Okay, I have a pretty heavy lifting problem for a loop in R that is taxing my knowledge. Any advice or direction is appreciated.
I have a list of dates and phone numbers. The phone number is being used as the index and can appear for multiple dates.
library(dplyr)
Date = as.Date(c("2019-03-01", "2019-03-15","2019-03-29", "2019-04-10","2019-03-05","2019-03-20"))
Phone = c("070000001","070000001","070000001","070000001","070000002","070000002")
df<-data.frame(Date,Phone)
df
## Date Phone
## 1 2019-03-01 070000001
## 2 2019-03-15 070000001
## 3 2019-03-29 070000001
## 4 2019-04-10 070000001
## 5 2019-03-05 070000002
## 6 2019-03-20 070000002
I then computed the difference between dates for each interaction
df<-df %>%
arrange(Phone,Date) %>%
group_by(Phone) %>%
mutate(Diff = Date - lag(Date))
df
## Date Phone Diff
## <date> <fct> <drtn>
## 1 2019-03-01 070000001 NA days
## 2 2019-03-15 070000001 14 days
## 3 2019-03-29 070000001 14 days
## 4 2019-04-10 070000001 12 days
## 5 2019-03-05 070000002 NA days
## 6 2019-03-20 070000002 15 days
Now comes the hard part. I am trying to create a dynamic column range that counts the number of rows from the earliest date/phone pair until the sum of the data difference is =< 30. Then a subsequent column is created for the next incident.
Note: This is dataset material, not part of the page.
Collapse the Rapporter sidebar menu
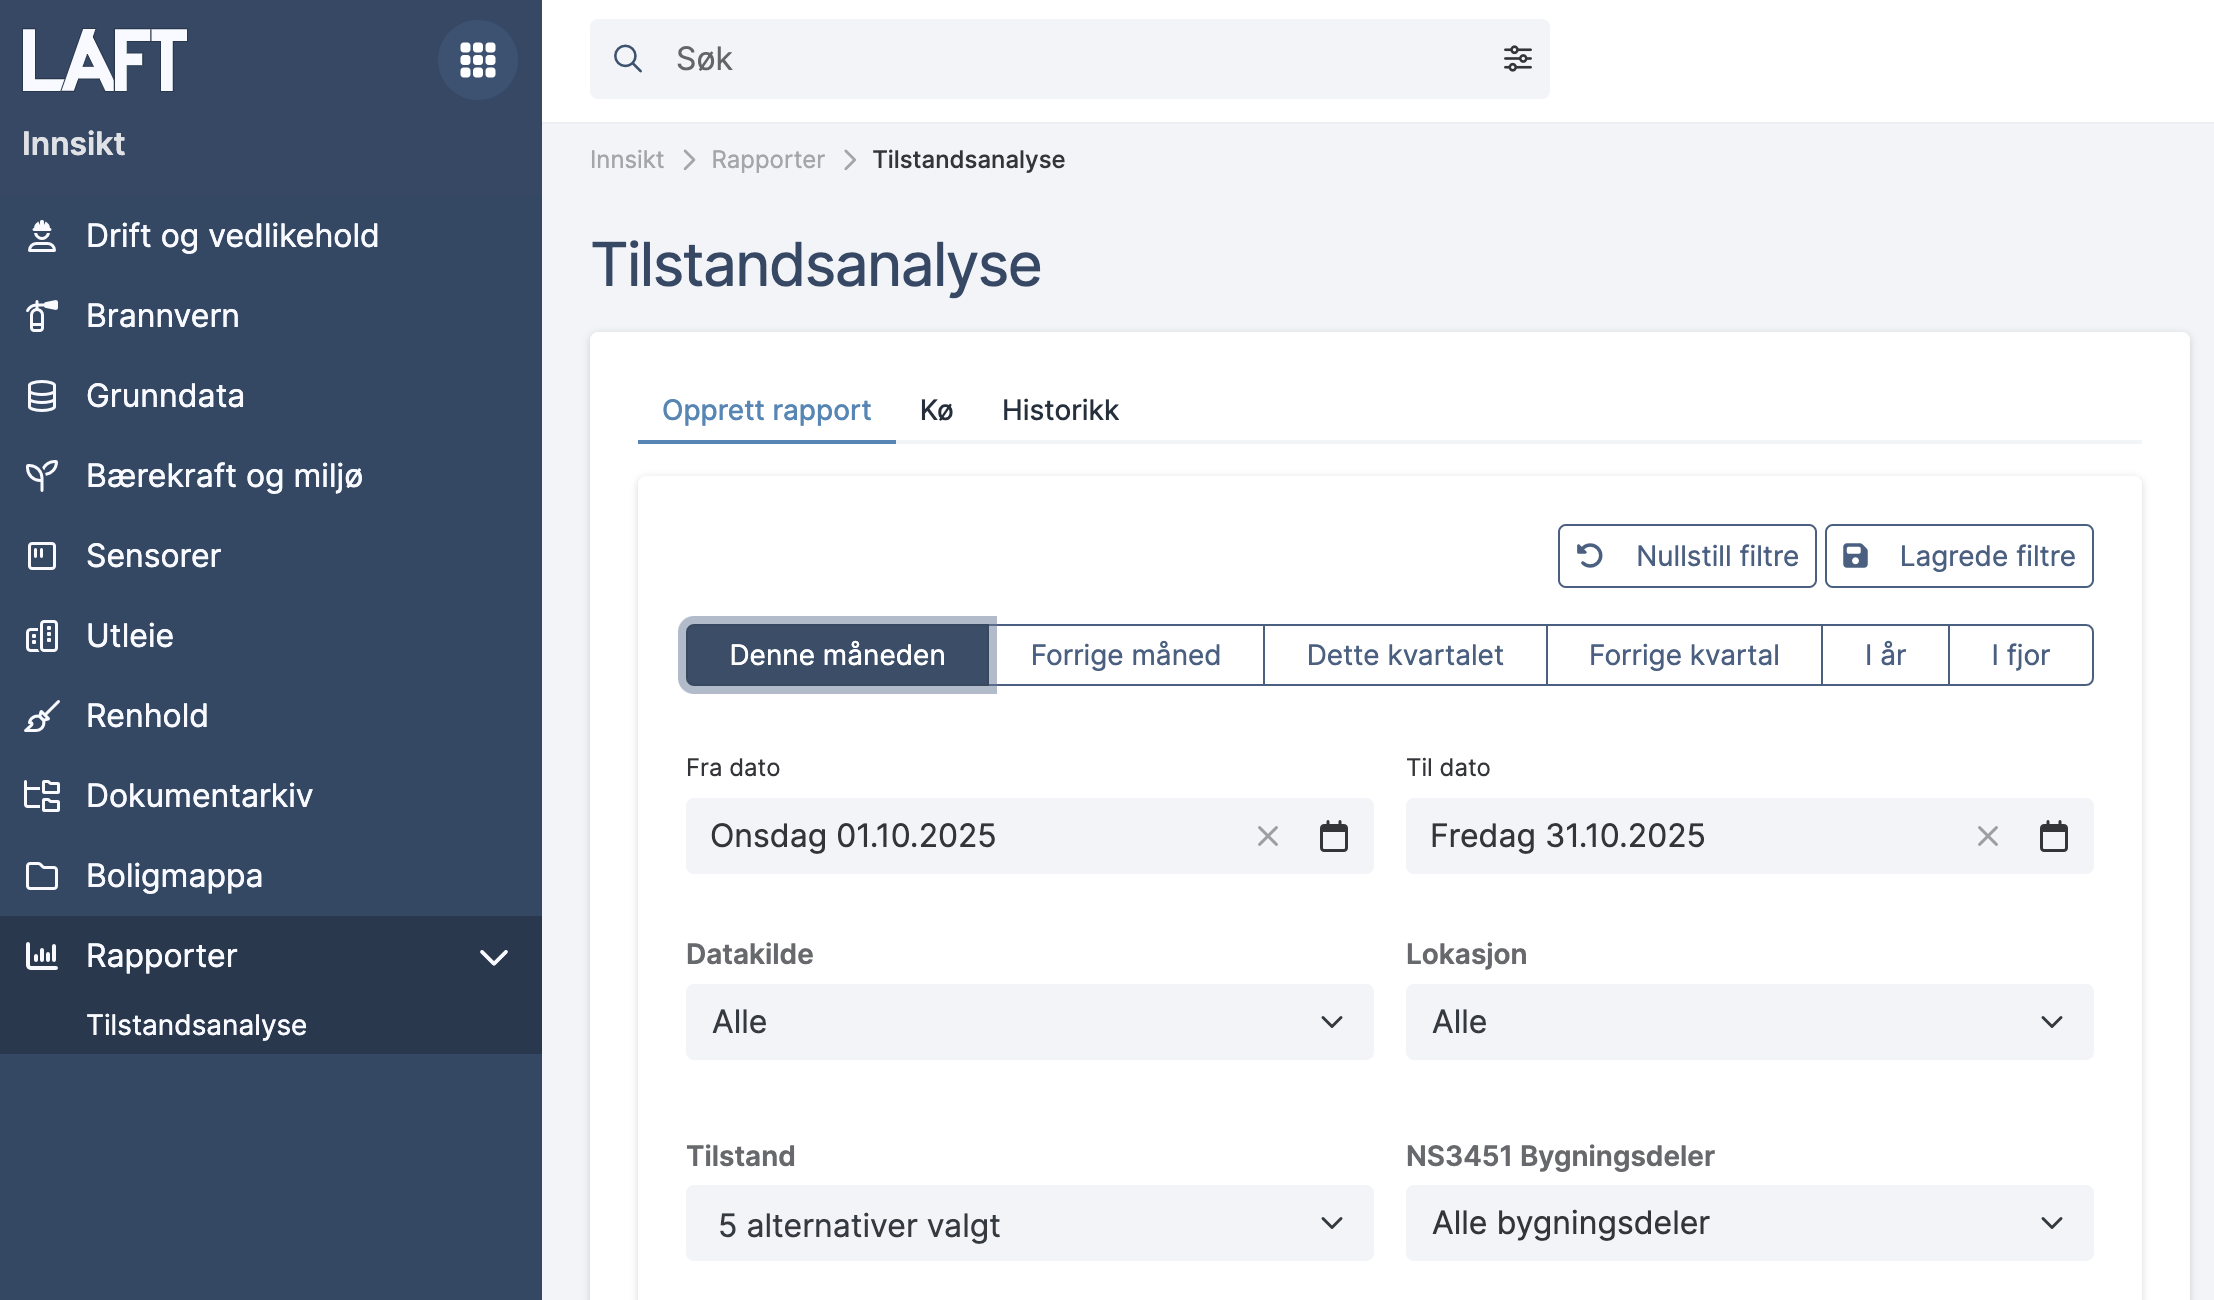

Once a new number begins the columns start back at 1. So it becomes an record on incidents in which multiple rows may have membership in each instance.
I have tried several iterations of for and while loop combinations but they were so terrible that I just deleted them. I also tried this as a matrix function but the logic was far to complicated for the query and even when going over a small sample set my computer wouldn't like it.
This is as far as I got.
current.sum <- 0
for (c in 1:nrow(df)) {
current.sum <- current.sum + df[c, "Diff"]
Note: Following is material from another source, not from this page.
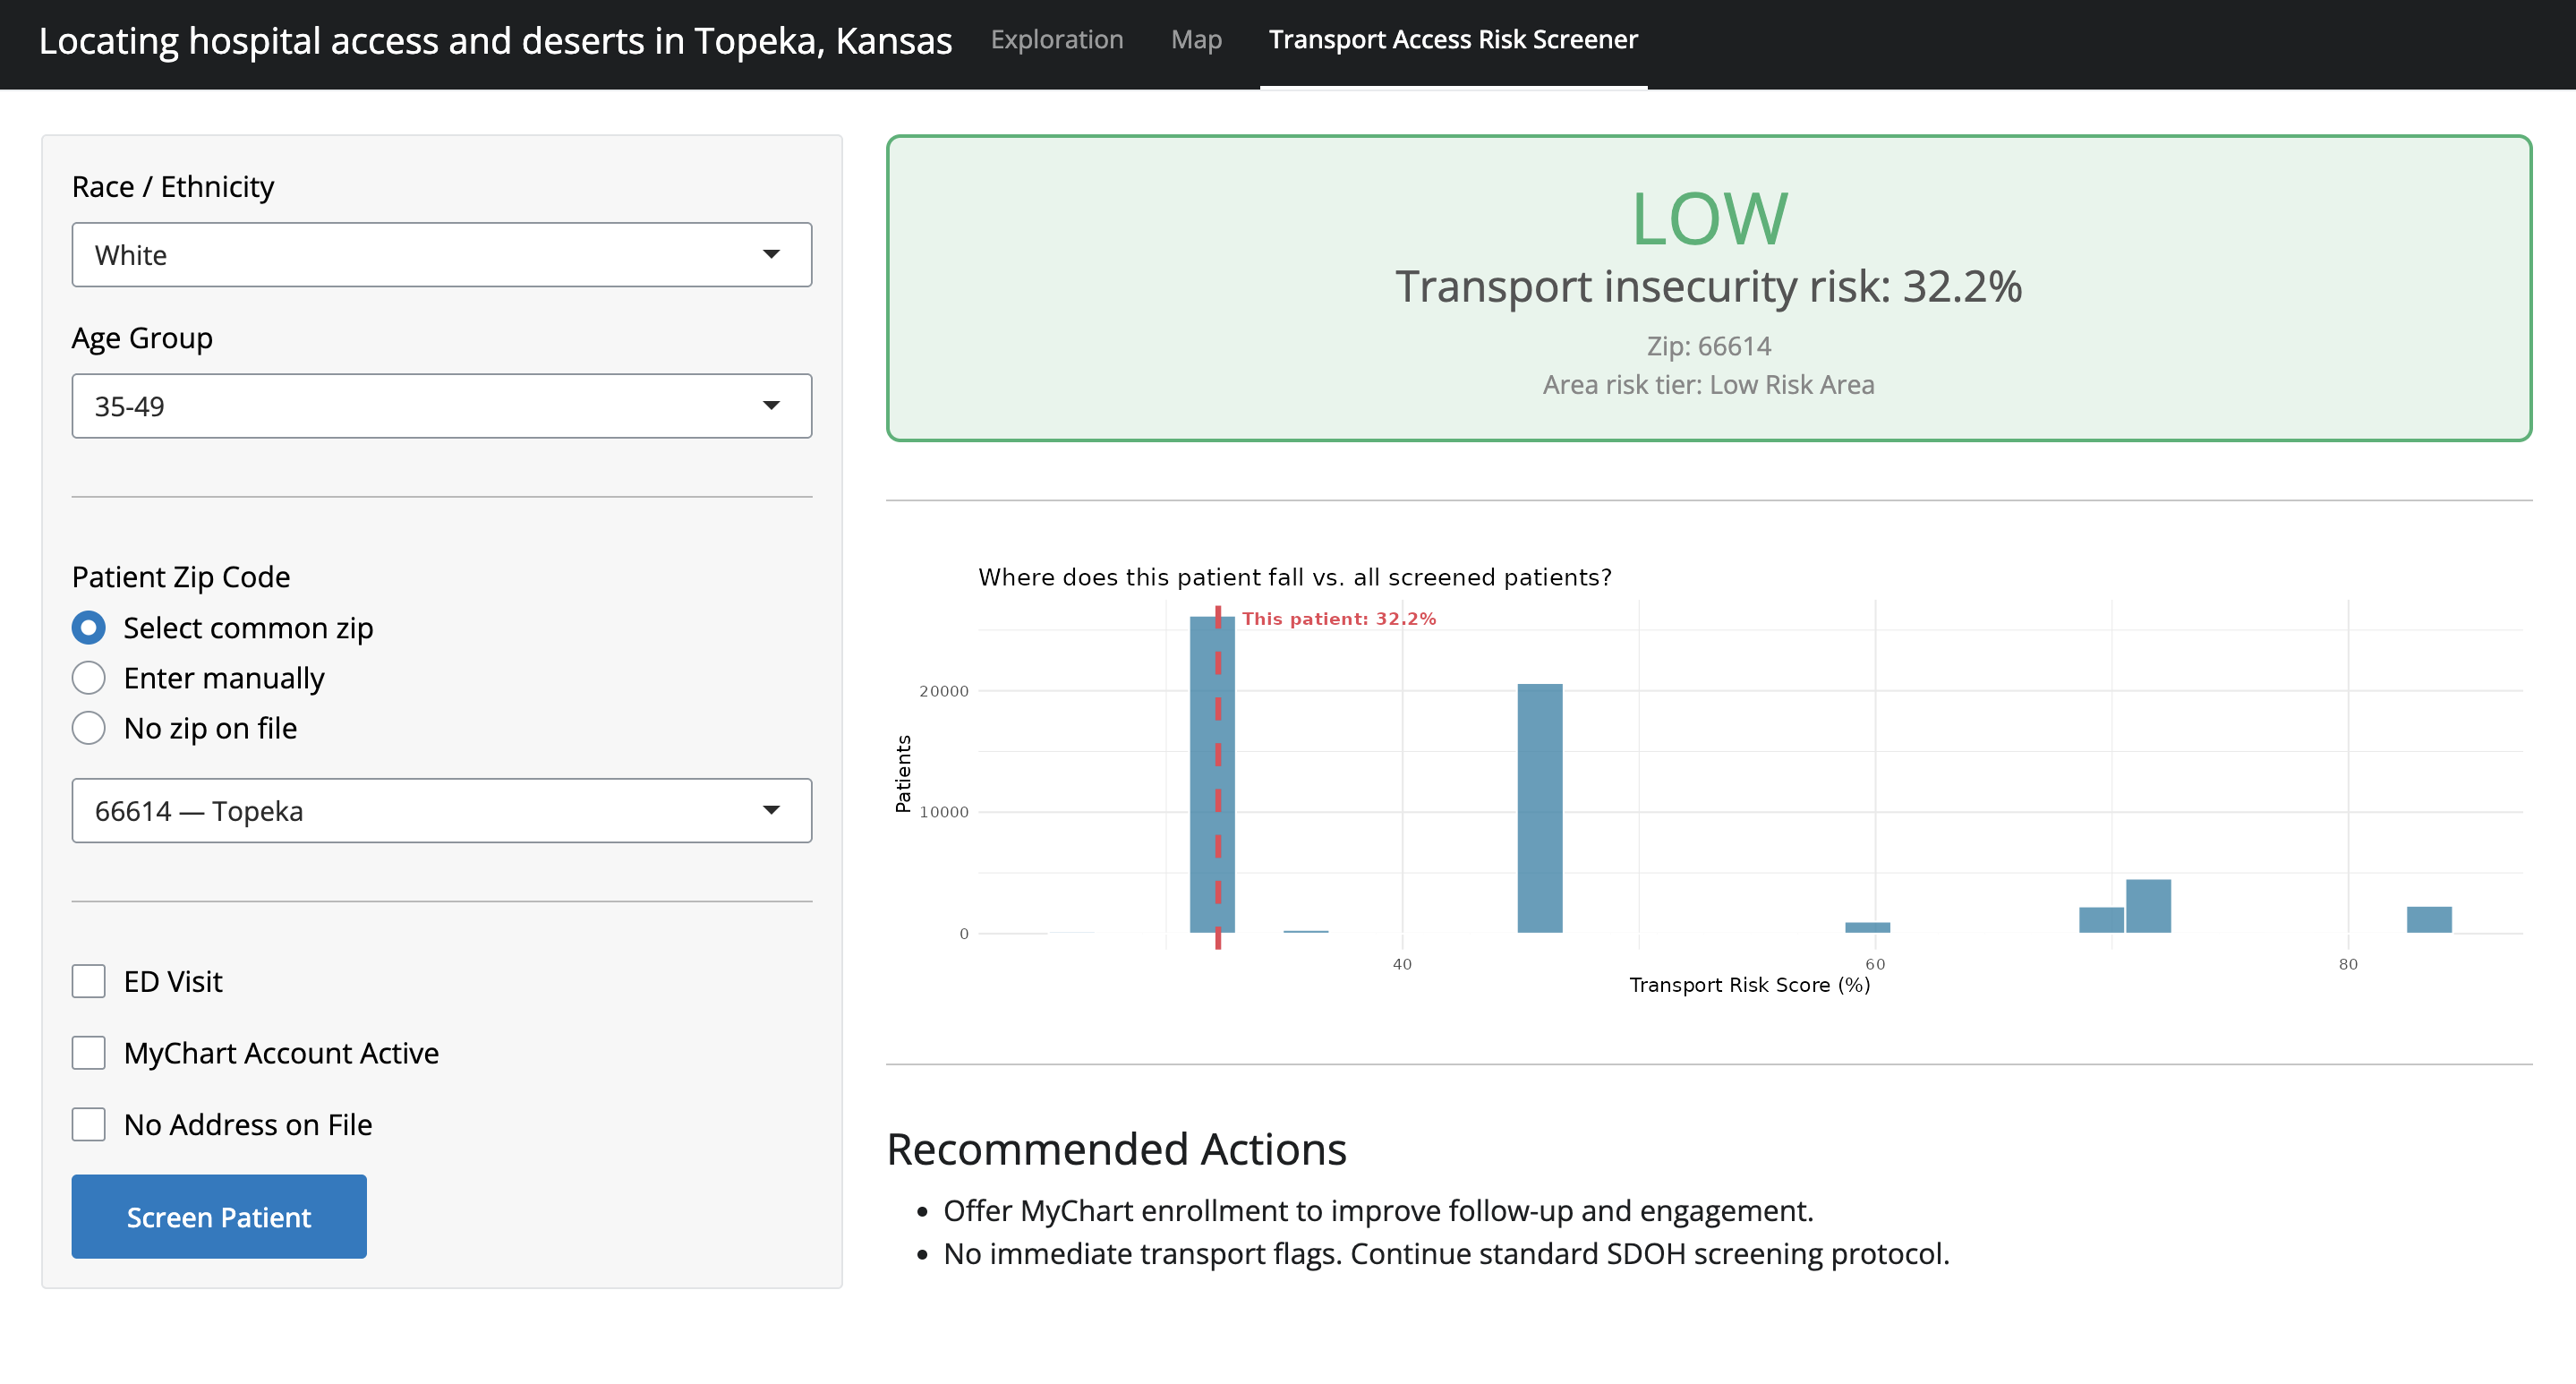Click the histogram bar near 45% risk
Viewport: 2576px width, 1384px height.
1539,808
df[c, "Diff"] <- current.sum
if (current.sum <= 30) {
df[c, "Int"] <- nrow(current.sum)
current.sum <- NA()
}
}
The desired dataset would look like this.There are essentially five steps:
- For each phone number
- Sum Diff until it reaches 30
- Count the number of rows
- Create a column and place the row count next to the included rows
- Restart (either for the next phone number or for a subsequent sum up to 30)
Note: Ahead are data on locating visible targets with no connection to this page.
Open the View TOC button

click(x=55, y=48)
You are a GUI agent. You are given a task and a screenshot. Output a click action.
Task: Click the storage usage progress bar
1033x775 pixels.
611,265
## Date Phone Diff Int_1 Int_2
## 1 2019-03-01 070000001 NA 3 NA
## 2 2019-03-15 070000001 14 3 NA
## 3 2019-03-29 070000001 14 3 2
## 4 2019-04-10 070000001 12 NA 2
## 5 2019-03-05 070000002 NA 1 NA
## 6 2019-03-20 070000002 15 1 NA
Update 18/07/2019
I have been able to get 70% of the way, but am still missing the transposed columns and dual membership of date/phone combinations. I might be able to do with the transpose I can add this the solution below a way to evaluate the last group date to see if it should be included in membership rather than being exclusive to the 30 days threshold.
cumsum_group <- function(x, threshold) {
cumsum <- 0
group <- 1
result <- numeric()
for (i in 1:length(x)) {
cumsum <- cumsum + x[i]
if (cumsum > threshold) {
group <- group + 1
cumsum <- x[i]
}
result = c(result, group)
}
return (result)
}
df<-df %>% group_by(binning=cumsum_group(Diff, 30))
The issue is that line 3 and 4 both belong to instance 2 of 070000001 the previous entry when added together equals 26. So the function needs to both lag to the previous value once the threshold is reached AND have a new column that allows that to be flagged.